The Melrose Messenger

Keeping Melrosians Informed Since 2024

The Amazing Women of the Melrose Seed Library

seed library

Finally, the weather is warming up, the sun is lingering a little longer, and gardeners everywhere are starting to dream...of dirt under their fingernails and tiny green shoots pushing up through the soil.

Meet the amazing women behind the Melrose Seed Library, a small but powerful community resource growing inside the Melrose Public Library.

Inside the library, the old wooden card catalog cabinet — yes, the one that once helped people find books before computers — has been lovingly repurposed. Today, those same cubbies are filled with something equally magical: seeds.

Tomatoes. Beans. Zinnias. Marigolds. Herbs and flowers.

And the best part? They’re completely free and open to everyone, whether you have a library card or not.

One of the driving forces behind this effort is Joan Lounsbury, a retired Melrose library administrative assistant and lifelong gardener. Along with the dedicated members of the Melrose Community Garden and roughly 30 volunteers, Joan helps organize and run the seed library—one of the oldest seed libraries in the country.
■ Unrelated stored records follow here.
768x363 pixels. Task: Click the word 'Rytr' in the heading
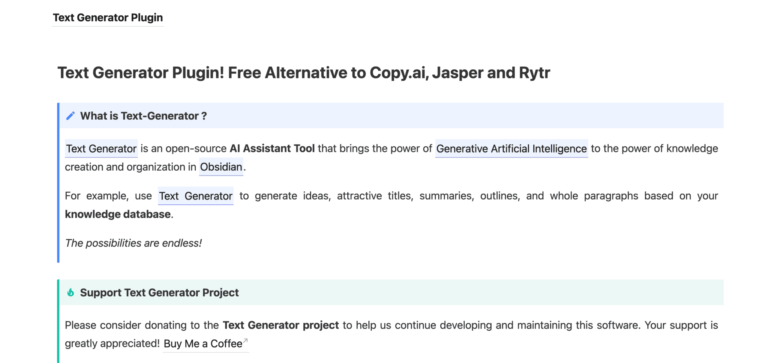[534, 73]
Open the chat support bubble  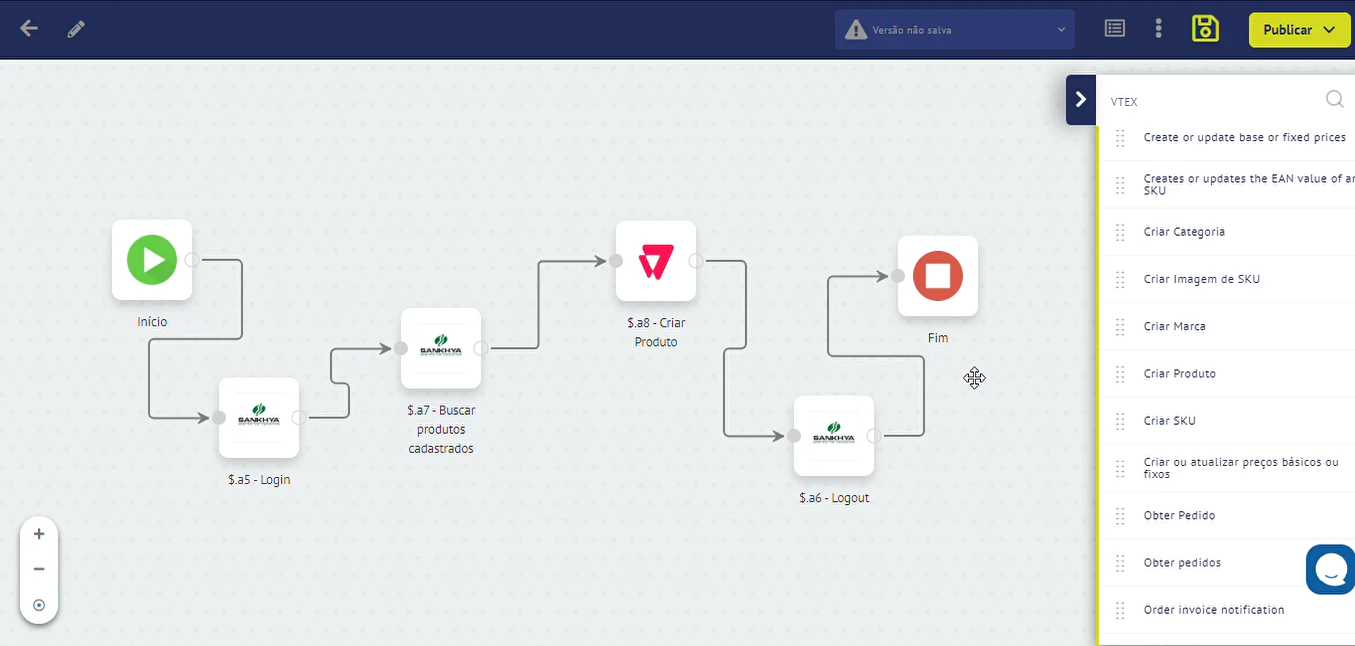[x=1330, y=569]

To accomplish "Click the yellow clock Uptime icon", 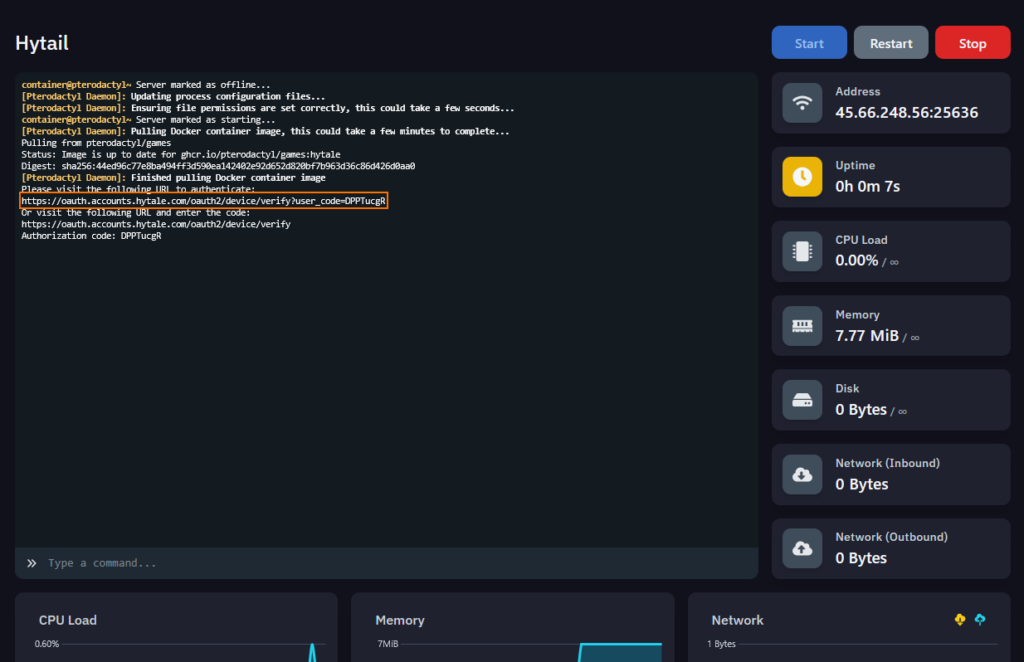I will pyautogui.click(x=802, y=177).
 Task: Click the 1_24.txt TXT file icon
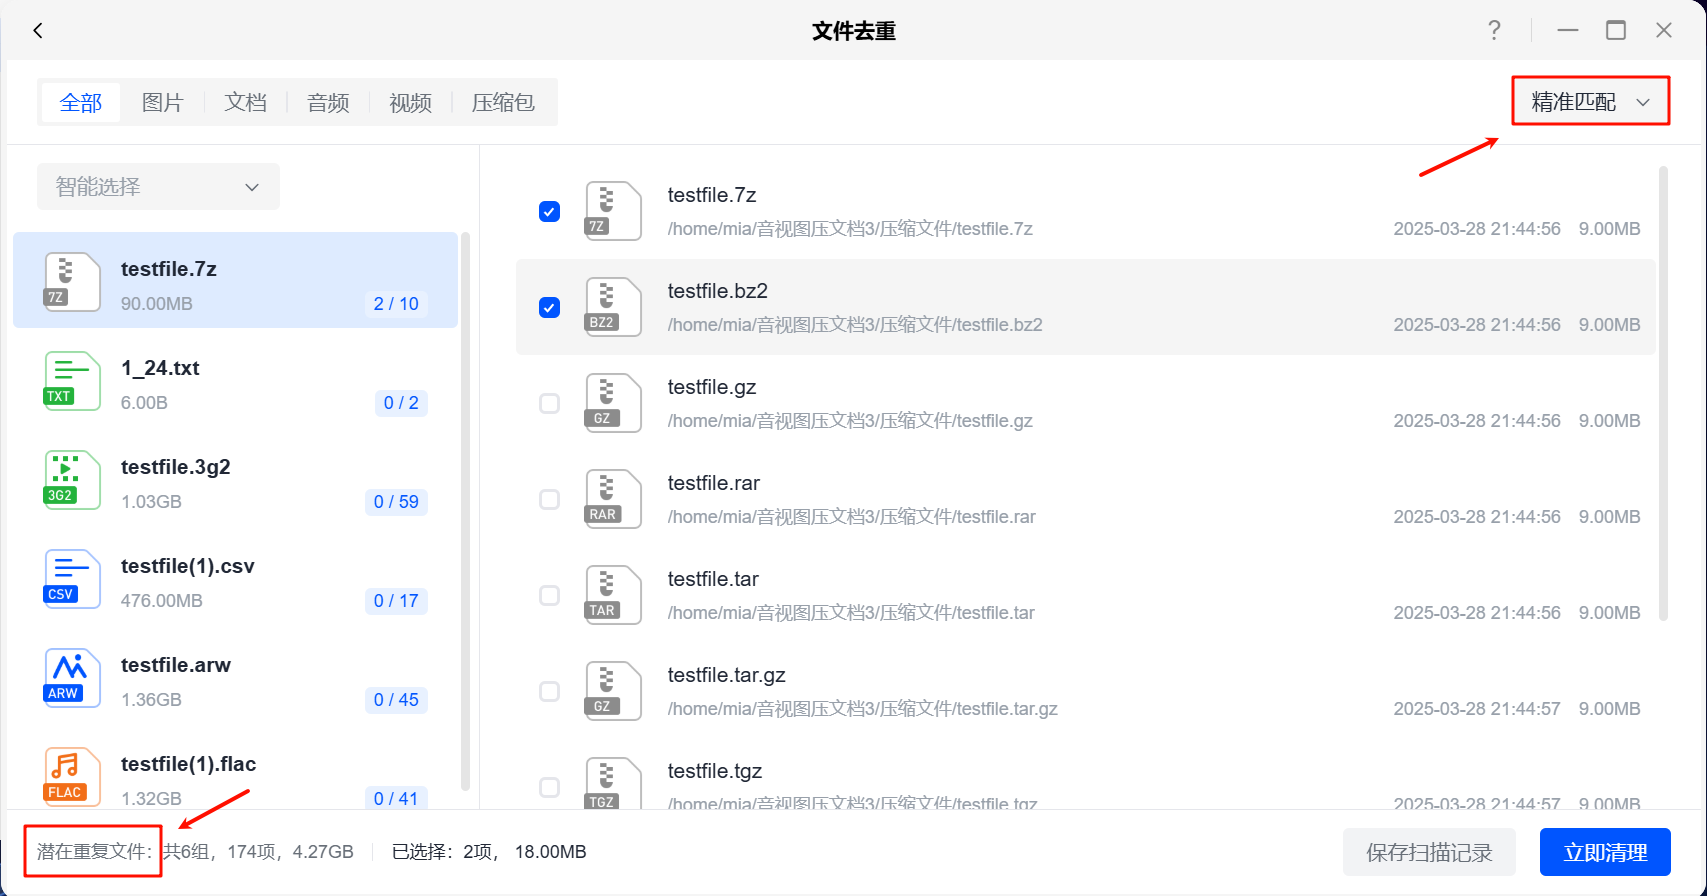72,381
Each spring, generous partners like High Mowing Organic Seeds in Vermont donate packets of seeds. Those donations are transformed by volunteers into about 4,000 seed packets available to the public every March.

seed library

The Seed Library isn’t just about gardening — it’s about learning, sharing, and community resilience. The library website is packed with information about seed saving, because every gardener knows that some seasons bring great success… and others bring valuable lessons.
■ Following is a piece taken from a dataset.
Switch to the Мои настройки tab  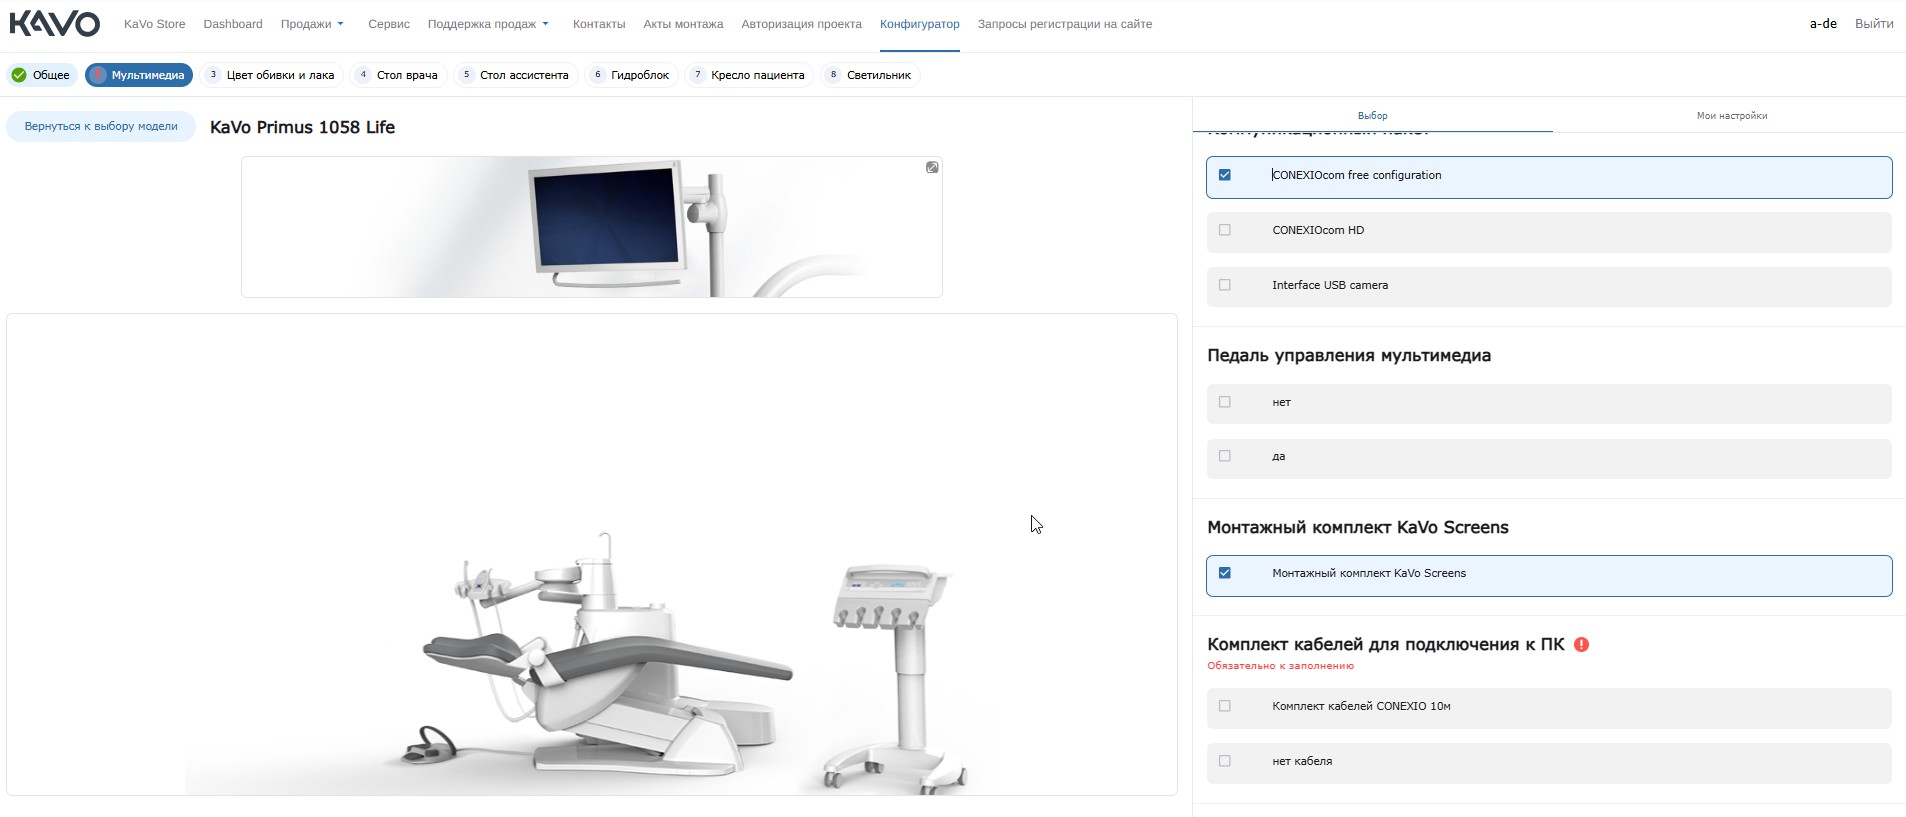[x=1731, y=116]
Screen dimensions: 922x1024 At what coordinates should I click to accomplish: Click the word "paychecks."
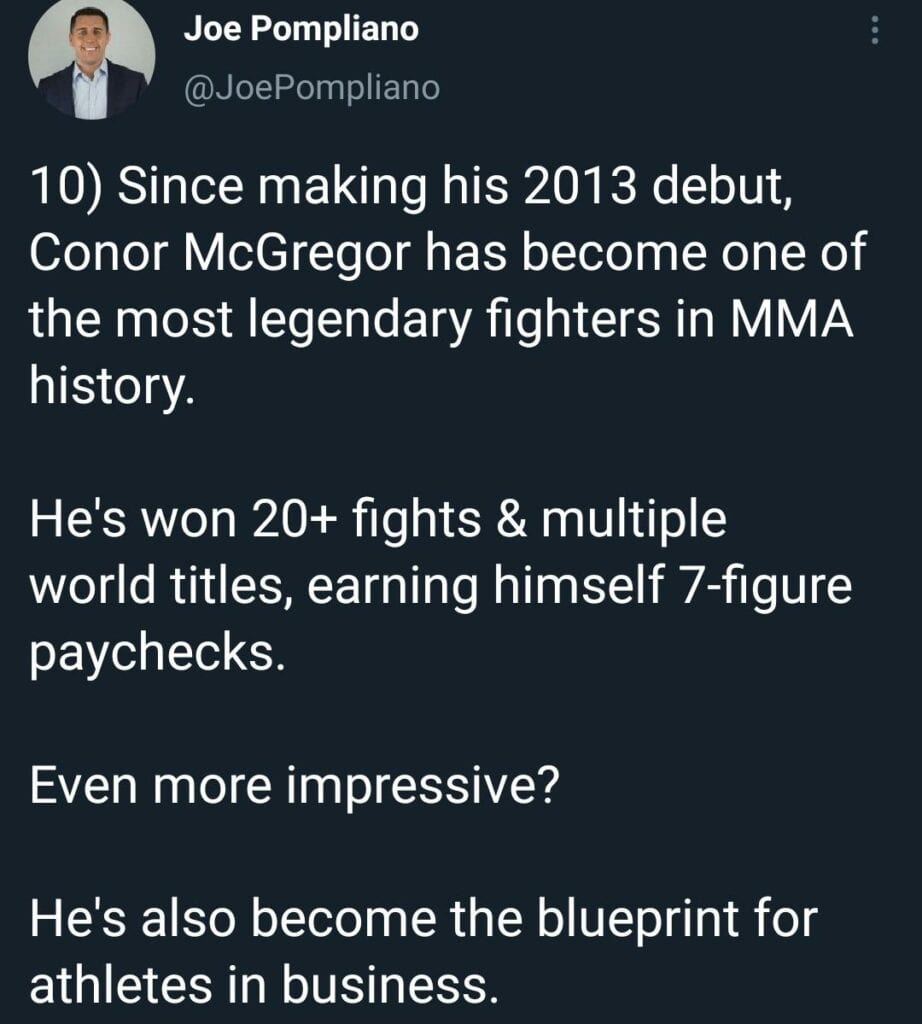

There’s even a return box for harvested seeds and saved baggies. If your garden thrives, you can give back:

Envelopes and bags are available right at the Seed Library.

This project also carries an element of social justice. Because the seeds are free, the program helps make gardening — and growing food — accessible to everyone. In the simplest and most hopeful way possible, it’s a reminder that food and beauty can start with something as small as a seed.

Recently, volunteers gathered at the library for a lively seed-bagging event, turning bulk donations into thousands of little packets of possibility for Melrose gardens.